Commercial fishermen, the first to implement electronic monitoring, at first kicked and screamed about the “big brother” aspect, but doom and gloom hasn’t appeared and the positives outweigh the negatives, according to Tomeny.
He says the system currently installed on his vessel is easy to operate. The application he uses is similar to iSnapper and is done off a cell phone or iPad. “For an entire day of fishing, recording takes approximately five minutes at the most,” according to the Louisiana native.
The app asks such questions as: date, number of fishermen, specific number of catches for each fishery, how many fish were kept, how many were released. “There is a big rolling list of fish, and “favorites” can be set for regularly caught fish.
“If you catch some oddball fish you have to scroll through the list to find it. It’s not hard. I find that with the app you just tend to do it more than with paper,” he explained.

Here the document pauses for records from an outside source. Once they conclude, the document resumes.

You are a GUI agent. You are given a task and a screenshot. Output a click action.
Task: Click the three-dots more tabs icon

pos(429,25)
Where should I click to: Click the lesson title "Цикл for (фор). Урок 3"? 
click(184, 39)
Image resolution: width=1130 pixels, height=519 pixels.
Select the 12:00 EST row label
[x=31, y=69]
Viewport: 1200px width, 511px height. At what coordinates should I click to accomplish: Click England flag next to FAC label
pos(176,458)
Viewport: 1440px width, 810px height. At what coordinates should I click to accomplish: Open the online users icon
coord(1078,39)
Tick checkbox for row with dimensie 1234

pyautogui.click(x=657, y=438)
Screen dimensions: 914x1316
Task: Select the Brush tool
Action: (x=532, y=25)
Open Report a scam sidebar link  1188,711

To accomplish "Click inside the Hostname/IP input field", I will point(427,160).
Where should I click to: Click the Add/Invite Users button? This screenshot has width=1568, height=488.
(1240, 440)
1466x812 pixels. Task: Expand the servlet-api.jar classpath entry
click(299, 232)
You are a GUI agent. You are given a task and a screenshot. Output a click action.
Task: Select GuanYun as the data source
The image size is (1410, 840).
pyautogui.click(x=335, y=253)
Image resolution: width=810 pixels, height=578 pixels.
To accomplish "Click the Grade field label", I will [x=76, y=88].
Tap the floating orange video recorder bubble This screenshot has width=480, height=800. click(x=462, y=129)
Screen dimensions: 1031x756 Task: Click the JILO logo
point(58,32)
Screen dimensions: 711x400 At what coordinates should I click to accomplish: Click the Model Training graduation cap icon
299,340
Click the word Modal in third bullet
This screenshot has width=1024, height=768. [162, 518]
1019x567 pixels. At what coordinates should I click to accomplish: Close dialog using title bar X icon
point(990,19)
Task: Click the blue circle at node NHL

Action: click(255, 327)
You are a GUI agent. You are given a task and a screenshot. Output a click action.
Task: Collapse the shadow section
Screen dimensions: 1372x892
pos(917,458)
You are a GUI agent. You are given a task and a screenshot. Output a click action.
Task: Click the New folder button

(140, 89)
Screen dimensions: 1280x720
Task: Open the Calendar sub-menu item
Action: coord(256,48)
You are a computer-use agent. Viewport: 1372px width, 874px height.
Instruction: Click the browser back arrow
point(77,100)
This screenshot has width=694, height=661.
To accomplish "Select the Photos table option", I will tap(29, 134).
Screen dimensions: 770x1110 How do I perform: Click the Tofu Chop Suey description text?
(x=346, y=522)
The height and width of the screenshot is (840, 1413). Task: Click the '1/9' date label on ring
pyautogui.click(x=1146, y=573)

The Port Fourchon charter captain is pushing for a full VMS system with electronic logbooks because without VMS it is impossible to verify if a boat left the dock.
At recent red snapper public hearings, fishermen squalled that there is no data and that the current data is inaccurate because NOAA did it.
“I get a little reactionary to those statements because I have been filling out paperwork on every trip for more than 25 years,” said Tomeny. “NOAA can tell you the average weight of a snapper landed at Steve Tomeny’s dock, how many fish I caught and how many I released. There is a lot of accurate data available.”
Tomeny got interested in GSI while attending Gulf Council meetings.
“After talking to GSI’s executive director Margret Henderson, and seeing how involved it is at the Council level, I got interested in joining GSI because of the broad focus,” said the fisherman who sits on both the Gulf of Mexico Reef Fish Shareholders’ Alliance and the Charter Fisherman’s Association boards. “Those groups are very narrow in focus. GSI impressed me because it allows me to wear a broader hat, especially on visits to Capitol Hill.”
He sees the Gulf is a complex ecosystem represented by groups interested in their own little niche. For him, GSI is uniquely positioned to take these groups out of those niches and give them a voice in big picture solutions for the Gulf of Mexico and its seafood community.
Coastal restoration is an important topic where groups can unite. “Where I live down in Port Fourchon, you can see the land swooshing away almost daily. All Restore Act funds Louisiana will receive have been dedicated to coastal restoration, affecting the livelihoods of oystermen and shrimpers. Even though my operations are 15-miles offshore, we all have to work together to ensure the livelihoods of other fishermen, this is really important stuff,” he said.
Being a regular visitor to D.C. has put him in the spotlight. Recently he joined former U.S. Treasury Secretary Robert E. Rubin, Christopher Costello of the University of California Santa Barbara, Lee Crockett the director of U.S. Oceans at the Pew Charitable Trusts, John Mimikakis the associate vice president of Oceans at the Environmental Defense Fund and John Pappalardo the executive director of the Cape Cod Commercial Fisherman’s Alliance as a speaker at the Brookings Institute’s Hamilton Project forum to explore opportunities for improving the economic prosperity and long-term sustainability of the U.S. fishing industry.
“You never know what seeds you are laying when you go to Washington, but when problems pop up and a Congressional aide calls for your opinion, you know that the trip was successful,” he said. “Those calls are results of face time and credibility in DC – something GSI provides.”